Poirier: C’est à force de jouer la musique des autres à mon émission à CISM que j’ai commencé à avoir des idées. C’était mon rêve de faire de la musique. C’était un rêve que je n’osais même pas formuler, presque tabou, tellement je le croyais impossible. Un moment donné, j’ai mis la main à la pâte et j’ai fait quelques collages à partir de samples et de loops. On connaît la suite.

— Max:  DJ autour du monde, comment tout ça nourrit ta musique?

Poirier: Dès que j’ai commencé à faire de la musique, j’étais conscient que ce que je faisais pouvait prendre part à une sorte de dialogue  musical mondial. Tourner dans le monde est une chose que je voulais faire et j’y ai mis les efforts pour y arriver. Bien sûr, tout cela est inspirant, car j’ai rencontré beaucoup de bonnes personnes, de futurs collaborateurs et en même temps j’ai eu un accès privilégié à d’autres scènes. Tout cela nourrit indubitablement ma réflexion musicale.

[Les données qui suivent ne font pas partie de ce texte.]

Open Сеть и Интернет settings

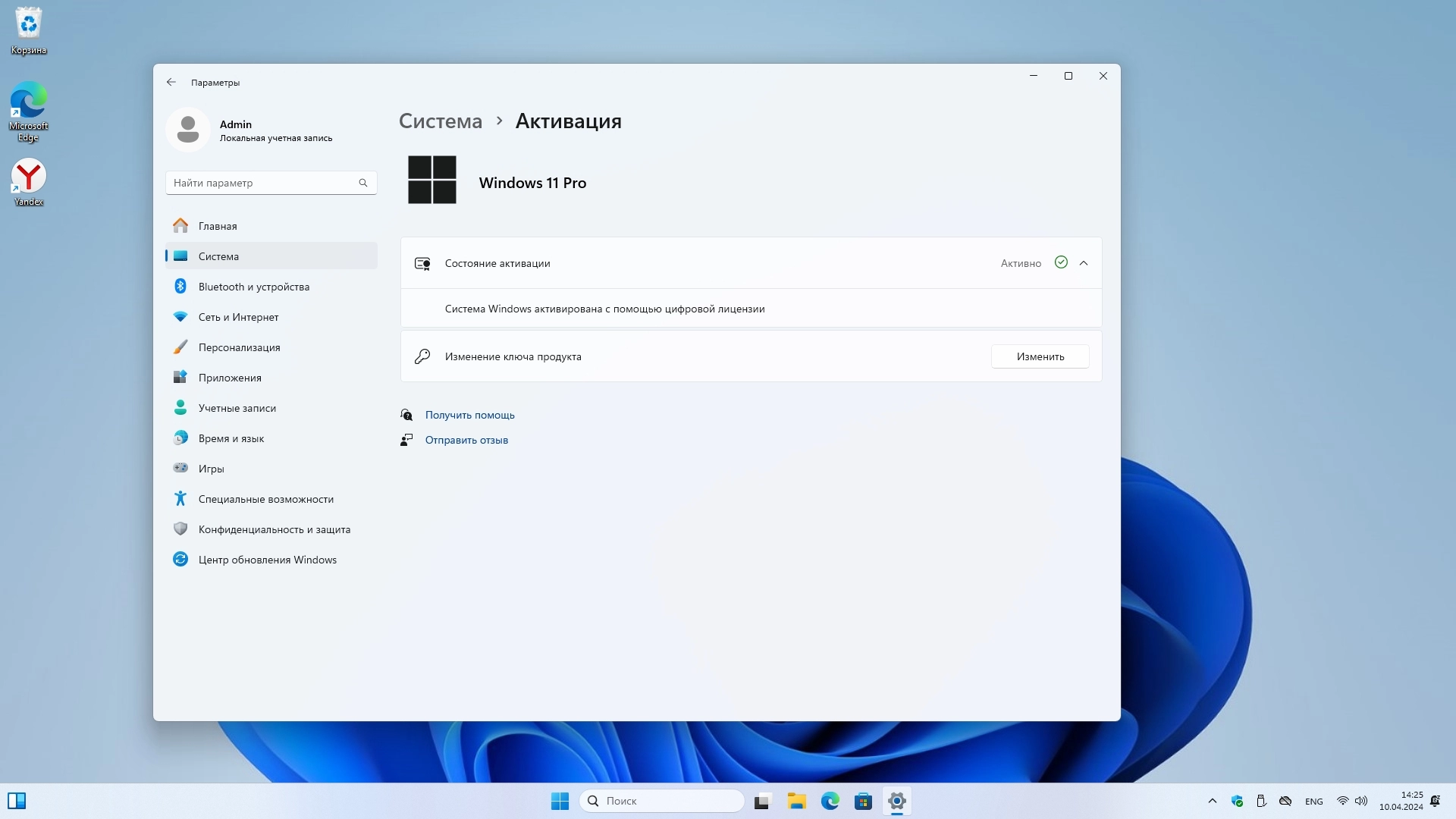coord(238,317)
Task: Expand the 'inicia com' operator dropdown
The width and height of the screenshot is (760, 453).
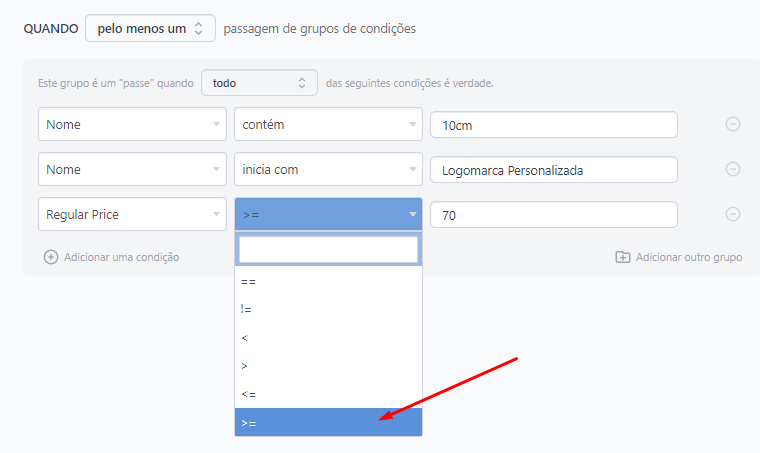Action: pyautogui.click(x=328, y=169)
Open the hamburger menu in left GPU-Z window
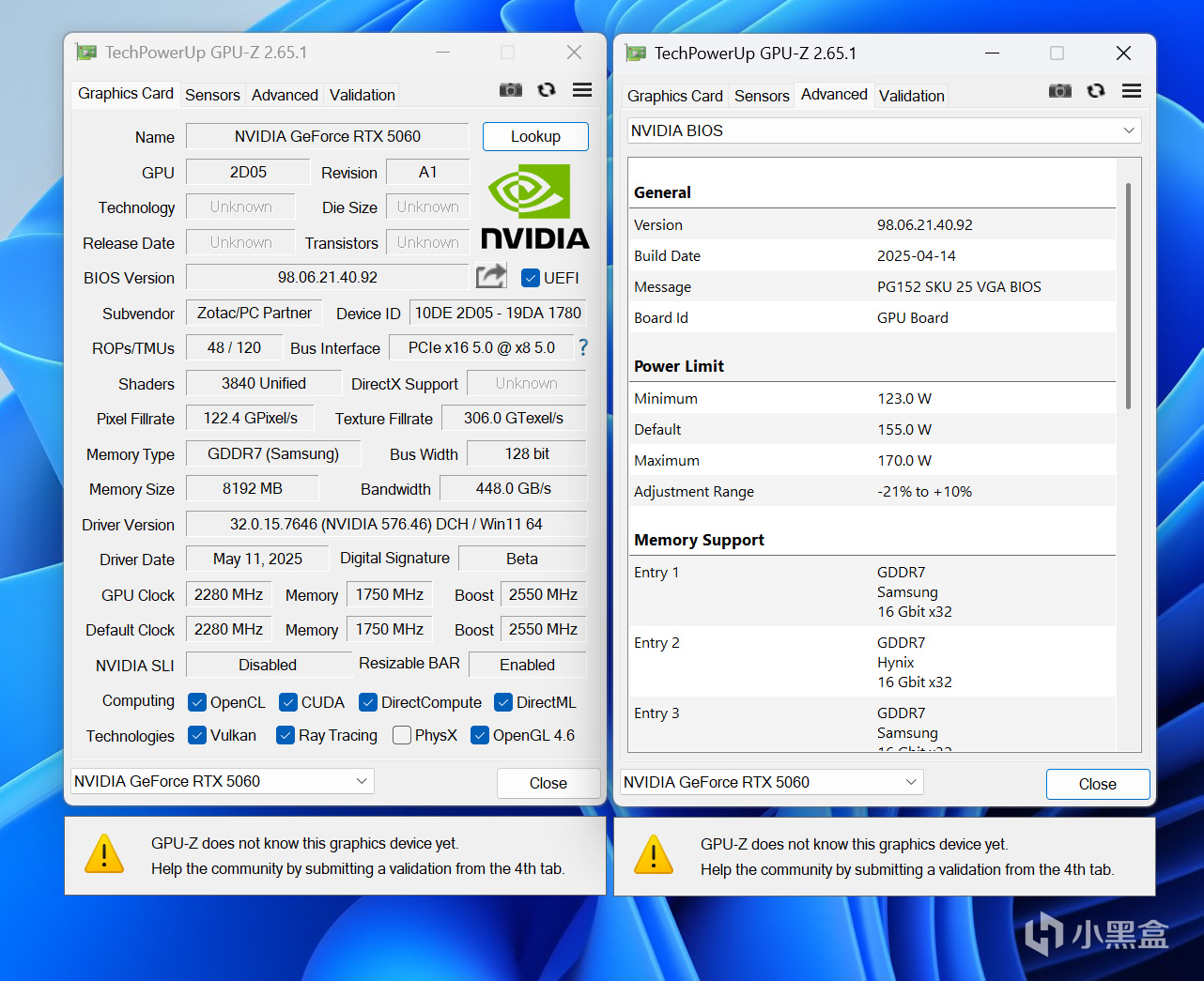 pyautogui.click(x=582, y=89)
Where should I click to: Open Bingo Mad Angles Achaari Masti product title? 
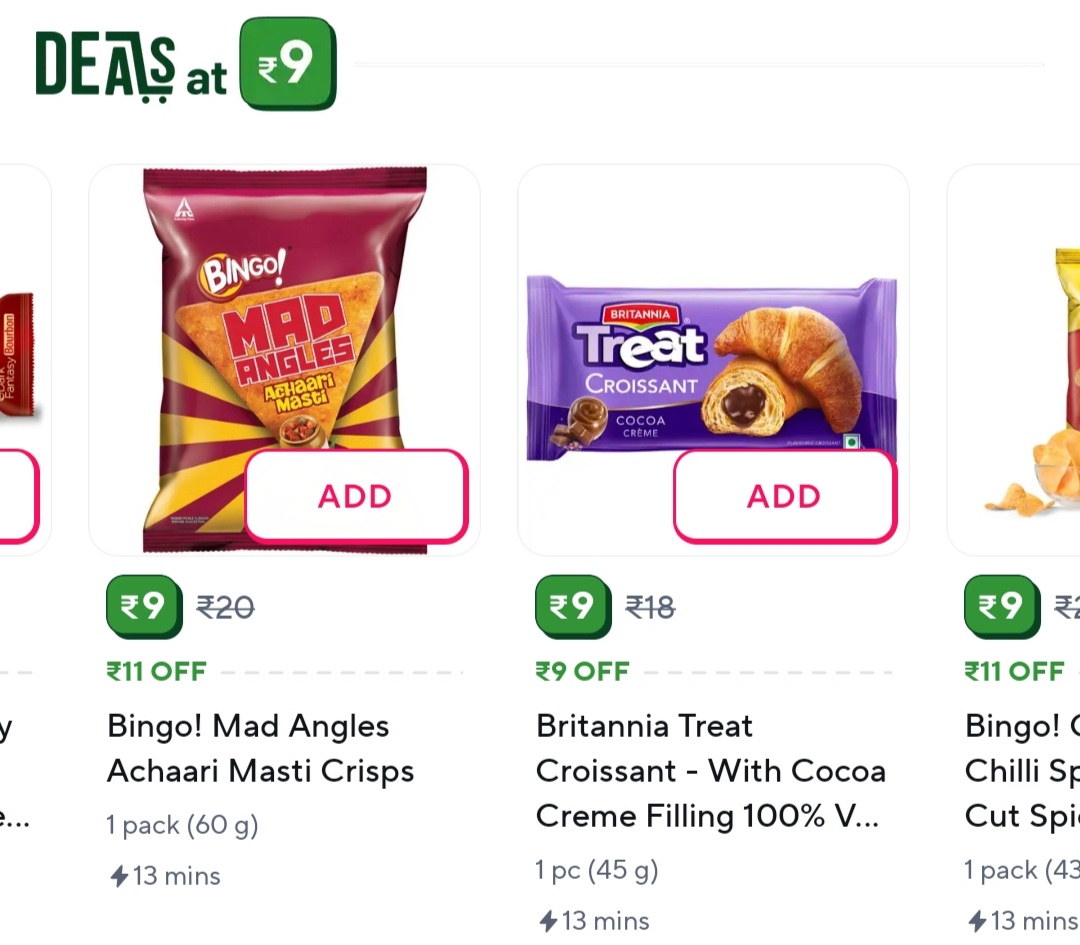260,749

— Max:  Est-ce que c’est un choix de refaire de la musique d’écoute (par opposition à la musique de danse plus formatée par la piste de danse)?

Poirier: Je ne voulais pas m’imposer de contraintes et c’est venu naturellement. J’imagine que c’est une sorte de retour du balancier. Ça ne veut pas dire que j’arrête de faire de la musique pour les planchers de danses, ça veut juste dire que j’avais besoin d’équilibrer un peu le tout.

— Max:  Les rythmes de Boundary sont mixés à la manière de musique de film. Sachant que c’est aussi plus ambiant comme musique, est-ce que la musique de film t’intéresse?

Poirier: C’est en faisant la musique de deux documentaires (Le Plan et Les États-Unis d’Afrique) que j’ai replongé dans mes vieilles sessions de musique ambiante. Mon ambition n’est pas de faire de la musique de film à tout prix. Je ne suis pas le musicien le plus versatile de la planète et je suis très confortable avec ça. J’ai une vision artistique assez définie et quand on me contacte pour des projets de musiques de film en sachant qui je suis et que c’est mon «son» qu’on veut, c’est sûr que cela me tente.

— Max:  Les rumeurs veulent que le format live des concerts de Boundary soit plus axé vers la performance que les DJ set de Poirier. C’est juste?

Poirier: Boundary sera partagé seulement en live. Tout ce qui est DJ demeure lié à Poirier. Boundary est une proposition différente au niveau musical, esthétique et de la performance.

— Max:  Denière question; c’est le temps de faire de l’autopromotion! Qu’est-ce qui s’en vient? Des spectacles pour Boundary?

Poirier: La première mondiale de Boundary aura lieu à Mutek le 31 mai. Deux jours plus tard, Boundary sera de la partie pour une soirée Boiler Room vs Mutek dans un lieu encore tenu secret. Début juillet, il y a aura un show à Québec et à Toronto, mais je ne peux pas dévoiler les détails pour l’instant. [Boundary sera au festival OFF de Québec le 3 juillet] Boundary n’est pas le projet d’un seul album, mais bel et bien un nouveau livre que j’ouvre et le premier album n’est que le premier chapitre. Dans un monde idéal, je ferai un autre album de Boundary en 2014 ainsi qu’un troisième album en 2015. L’inspiration est là.